Free Software by William F. Polik

WebMO 22 - WWW Computational Chemistry Software (by J.R. Schmidt and William F. Polik).  WebMO is a World Wide Web-based interface to popular computational chemistry packages.  WebMO permits users to draw chemical structures in a 3-D editor, run various calculations, and view numerical and graphical results (energies, structures, partial charges, bond orders, vibrational modes and spectra, NMR shifts and spectra, etc.) all from within a web browser.  The WebMO interface is simple enough for teaching computational chemistry at the undergraduate level, yet flexible enough for research.  WebMO provides support for most popular computational chemistry programs (Gamess, Gaussian, MolPro, Mopac, NWChem, Orca, PQS, PSI, Q-Chem, TeraChem, Tinker, Quantum Expresso, and VASP).  WebMO can be installed on Linux, Windows, or Mac computers.  There is also a free app for iOS and Android phones/tablets.
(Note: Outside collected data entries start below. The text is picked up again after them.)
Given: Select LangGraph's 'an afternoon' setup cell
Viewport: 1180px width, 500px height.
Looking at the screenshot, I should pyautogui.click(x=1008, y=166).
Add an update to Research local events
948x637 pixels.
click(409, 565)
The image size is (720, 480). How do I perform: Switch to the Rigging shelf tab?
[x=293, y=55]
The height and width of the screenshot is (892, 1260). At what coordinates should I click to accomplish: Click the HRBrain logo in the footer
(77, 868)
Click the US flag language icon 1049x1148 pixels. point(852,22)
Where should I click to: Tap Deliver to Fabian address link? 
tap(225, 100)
WebMO Basic is available for free from its homepage at www.webmo.net.  The WebMO home page also has a working demo and many classroom-tested exercises for teaching computational chemistry.

Symmetrizer - Molecular Symmetrizing Software (by R. Jeffrey Largent, J.R. Schmidt, and William F. Polik).  Symmetrizer is designed to suggest higher symmetry point groups for a nearly symmetric molecule. Its motivation was for examining the output of numerically optimized molecular geometries that may have met the geometry optimization convergence criteria but might not meet the point group detection symmetry criteria. Symmetrizer can then adjust the geometry of a slightly asymmetric input molecule geometry to produce a new output geometry that is indeed symmetric within the higher symmetry point group, thereby "symmetrizing" the molecule. Symmetrizer was developed and written in java, and the underlying algorithm is described in the article "Symmetrizer: Algorithmic determination of point groups in nearly symmetric molecules".

Discus 4.1 - WWW Discussion Board Software (by Kevin W. Paulisse and William F. Polik, deprecated in 2005).  Discus is a moderated discussion board software package that was the leading web-based discussion board in the late 1990's and early 2000's.  It is a collection of carefully integrated CGI scripts that are used to host a discussion board on the WWW.  It has a simple, attractive, and intuitive user interface.  Powerful administration capabilities are performed by moderators with a web browser.  There were over 30,000 registered implementations of Discus for a wide variety of applications: classroom discussions, electronic conferences, discussion forums, etc.  Discus was listed the most popular and top-rated CGI scripts of over 2,000 scripts at the CGI Resouce Index in 1999.  Discus is written in Perl and runs on unix, Windows NT, and Windows 9X computers.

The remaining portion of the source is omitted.